He defined his style as follows: “I would say it is more like my way of Expressionism. I don’t know how else to describe it. That is the closest I can come up with. That is what I see and what I interpret, from what I see. … It can be Expressionism; it can be abstract. Sometimes it has to do with just the composition that may be Cubism in some parts. It is a mixture of everything that I have been interested in art, the history of art, in fine arts. Somehow it is coming back to me, the way that I am doing the photography right now. Sometimes I see other photographs, other masters, other painters, I see a little bit of [Wassily] Kandinsky, I see a little bit maybe of [Pablo] Picasso, I see [Joan] Miro, I see touches, subjects and forms. Not that I am exactly copying them. Some compositions are like other photographs but it has turned into my way of doing it.”

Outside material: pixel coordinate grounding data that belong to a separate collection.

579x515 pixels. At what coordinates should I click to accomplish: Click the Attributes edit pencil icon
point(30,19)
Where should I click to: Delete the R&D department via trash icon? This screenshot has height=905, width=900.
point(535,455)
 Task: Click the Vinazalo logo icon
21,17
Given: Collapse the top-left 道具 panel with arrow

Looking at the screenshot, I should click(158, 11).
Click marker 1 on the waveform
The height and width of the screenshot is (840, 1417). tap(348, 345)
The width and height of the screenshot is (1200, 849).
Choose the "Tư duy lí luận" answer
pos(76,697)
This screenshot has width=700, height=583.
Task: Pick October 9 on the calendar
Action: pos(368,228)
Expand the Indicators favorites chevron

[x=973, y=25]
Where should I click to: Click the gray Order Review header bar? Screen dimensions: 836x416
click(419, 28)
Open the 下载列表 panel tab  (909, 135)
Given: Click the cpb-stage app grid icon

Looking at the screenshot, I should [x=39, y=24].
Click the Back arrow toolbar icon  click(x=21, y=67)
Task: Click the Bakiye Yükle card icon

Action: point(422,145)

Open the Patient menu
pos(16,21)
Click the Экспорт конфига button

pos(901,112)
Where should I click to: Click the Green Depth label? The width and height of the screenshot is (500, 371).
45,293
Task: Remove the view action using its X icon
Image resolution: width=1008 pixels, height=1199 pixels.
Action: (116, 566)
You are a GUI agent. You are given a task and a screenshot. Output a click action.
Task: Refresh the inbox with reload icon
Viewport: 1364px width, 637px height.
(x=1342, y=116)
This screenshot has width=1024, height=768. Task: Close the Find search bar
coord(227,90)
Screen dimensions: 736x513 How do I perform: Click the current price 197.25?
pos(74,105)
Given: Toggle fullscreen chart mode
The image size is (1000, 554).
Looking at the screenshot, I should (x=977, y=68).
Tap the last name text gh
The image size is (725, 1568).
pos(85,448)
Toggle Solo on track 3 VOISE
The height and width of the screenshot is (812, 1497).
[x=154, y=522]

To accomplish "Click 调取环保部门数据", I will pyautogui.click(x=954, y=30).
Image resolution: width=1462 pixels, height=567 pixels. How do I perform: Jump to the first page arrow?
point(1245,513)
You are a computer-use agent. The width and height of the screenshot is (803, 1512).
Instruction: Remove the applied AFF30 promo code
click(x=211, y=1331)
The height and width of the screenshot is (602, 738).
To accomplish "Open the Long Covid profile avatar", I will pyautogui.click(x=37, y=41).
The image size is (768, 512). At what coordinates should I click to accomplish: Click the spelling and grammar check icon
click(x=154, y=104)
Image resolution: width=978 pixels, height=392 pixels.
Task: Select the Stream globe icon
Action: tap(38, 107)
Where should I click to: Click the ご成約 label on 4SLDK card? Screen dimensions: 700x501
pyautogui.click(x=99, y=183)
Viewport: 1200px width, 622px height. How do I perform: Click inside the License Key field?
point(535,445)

“[Aaron] Siskind,” Edgarian said, “was one of my favorite photographers. He photographed ink on the wall, or sometimes just compositions on walls, and then, mainly in black and white. He was a teacher, but he did photography. I see a little bit of that in my work, if it is black and white, if it is just solid things. What I can say is that throughout all these years you look at these artists, and it comes out some way in your work. Aha, it looks a little bit like that, it looks a little bit Miro, like this person or that person.”

Some more artists whose work Edgarian likes include Kurt Schwitters, Robert Rauschenberg, Wassily Kandinsky, Francis Bott and Manabu Mabe. Concerning Armenian influences in his work, Edgarian noted that there might be a little of Arshile Gorky.

After noting his influences, Edgarian stressed that “nobody can say that, oh, what I do is unique and nobody else does it. There is no such thing.”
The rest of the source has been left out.